Paridhi Badgotri
This could have been a phenomenal enlightening experience but what it really offers is the pop-culture aesthetics to generate reels — giving you a fancy cup without any chai in it.
After insurmountable reels of Van Gogh 360° overtaking my feed, I was excited to visit Van Gogh 360°: The Immersive Art Experience even though I had my doubts about it being a shallow performance of his art. Unfortunately, it went over and above my apprehensions.
Van Gogh 360: Immersive Art Experience came to Delhi after a successful production in Mumbai. The room-filling projections of Van Gogh’s paintings are tented in a DLF parking lot in Gurgaon till May 31. After office hours, I saw couples coming in for a date, enthusiastic Gen-Z for their aesthetics, and elite socialites for slaughtering their boredom with art — all to dabble in the world of the 19th-century Dutch painter. Except, it wasn’t really his world.
As soon as I entered, I was wonder-struck by the combination of soft music and colourful multi-hue strokes in the open cuboid. After a few minutes, the shimmering space lost its sparkle. With smudged edges, ghostly cut-outs of Van Gogh’s portraits were floating around and dissolving into nothingness. His brushstrokes were springing from one side to the other. His flowers were plucked and left in a tornado surrounding the viewers. This might be a beautiful sight for someone but this takes us back to the question: can you equate art with beauty?
Van Gogh famously said,”If you really love nature, you will find beauty everywhere” — and while the post-impressionist artist felt a deep connection with natural beauty, he often also focused on the bleak side of the world. Tormented by psychiatric illness over much of his life, his paintings like The Prisoner’s Exercising (1890) depict a group of prisoners endlessly walking around inside the prison walls — representing his fragile state of mind, trapped and unable to escape routine. They also sometimes delineate the peasants of his time, who were scratching a living out of the cold harsh world. In the painting The Potato Eaters (1885), he portrays a peasant family with coarse faces and bony hands sitting in a congested room and sharing a simple potato meal. This painting is projected with computer-generated moving hands in the exhibition — dislocating the painting from its depth with cheap gimmicks. The ambience, moreover, felt like scrolling through an Instagram feed with substandard facsimiles — forcing us to believe that we are inside Van Gogh’s painting but in reality, we are far away from anything near it.
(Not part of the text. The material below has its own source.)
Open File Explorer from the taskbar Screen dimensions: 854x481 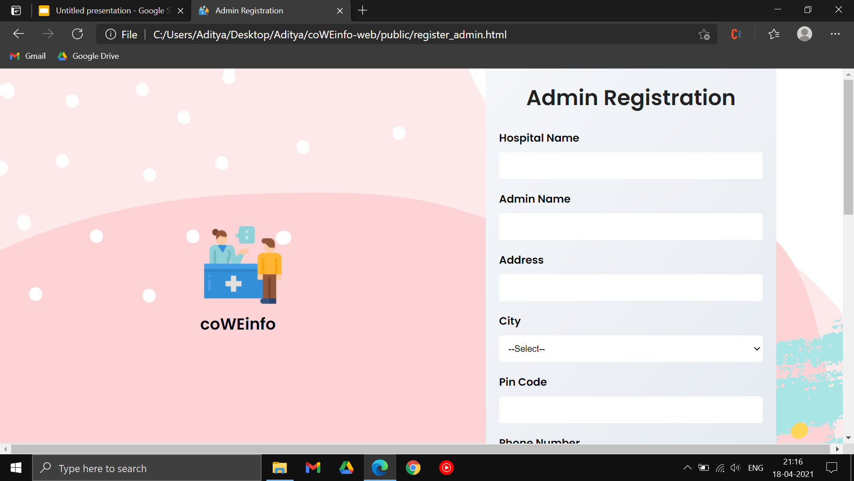[x=280, y=468]
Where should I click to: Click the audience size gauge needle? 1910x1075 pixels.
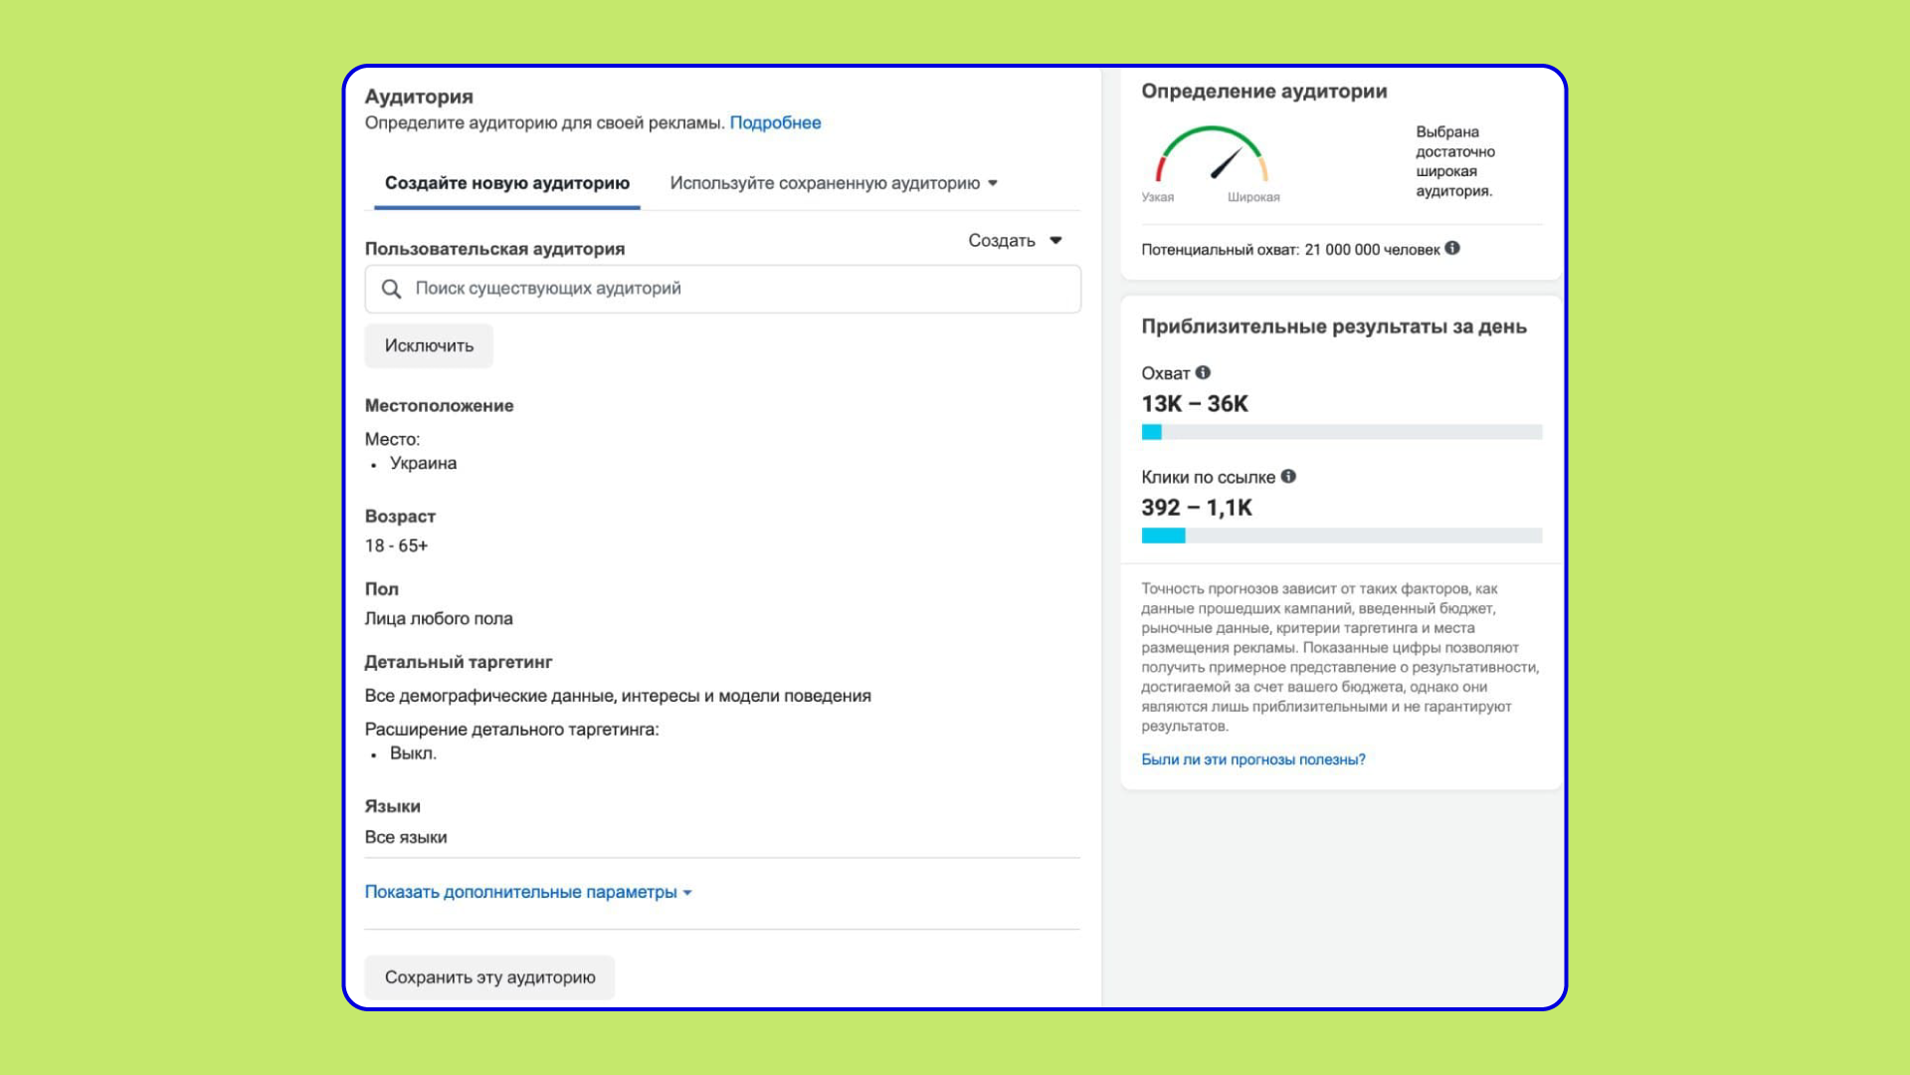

Capitalism has been feeding us art in various ways but Van Gogh 360°’s expensive tickets have found a way to drain all his paintings of their actual meaning and then repackage them in dancing images that would float heavily on Instagram. More than once, I instinctively pulled out my phone from my bag to capture the sight and saw other people doing the same. In the end, it’s a good content strategy but if put into context with an informative narrative, this could have been more immersive than Instagramable. The exhibition turns out to be a simplified and degrading strategy of consumerism — and not a true experience of Van Gogh.
I know Van Gogh’s work and life in bits and pieces — and I was hoping this experience would complete the puzzle by adding more remaining components. Instead, I got to see his famous sunflowers rolling like the wheels of a high-speed car. Their comfortable bean bags, the colours and the music offered a perfect environment to sedate but not the informative experience that I expected. With multiple paintings merged with descriptions of his life, the preview to the art experience was more indulging than the real deal itself. Behind the shimmering pop-appropriated The Starry Night (1889), Sunflowers (1888) and various fascinating portraits lie a man who felt despair as well as the beauty of the world. What a true Van Gogh experience should have been like? One that draws you into the ripple of flowers and pulls you into the dark hole of his despair. One that makes you feel the pain of a man who died while painting and the one who saw his paintings as a sign of gratitude.
As I finish writing this piece, an image of a college student popped up on my Instagram. The caption said “Never one to really appreciate art but had an awesome day at the Van Gogh exhibition. This guy really loved sunflowers for some reason.” I wish the exhibition told him why he loved sunflowers.
In more recent news, the Van Gogh 360 exhibit is coming to Bangalore at the Bhartiya Mall of Bengaluru this August.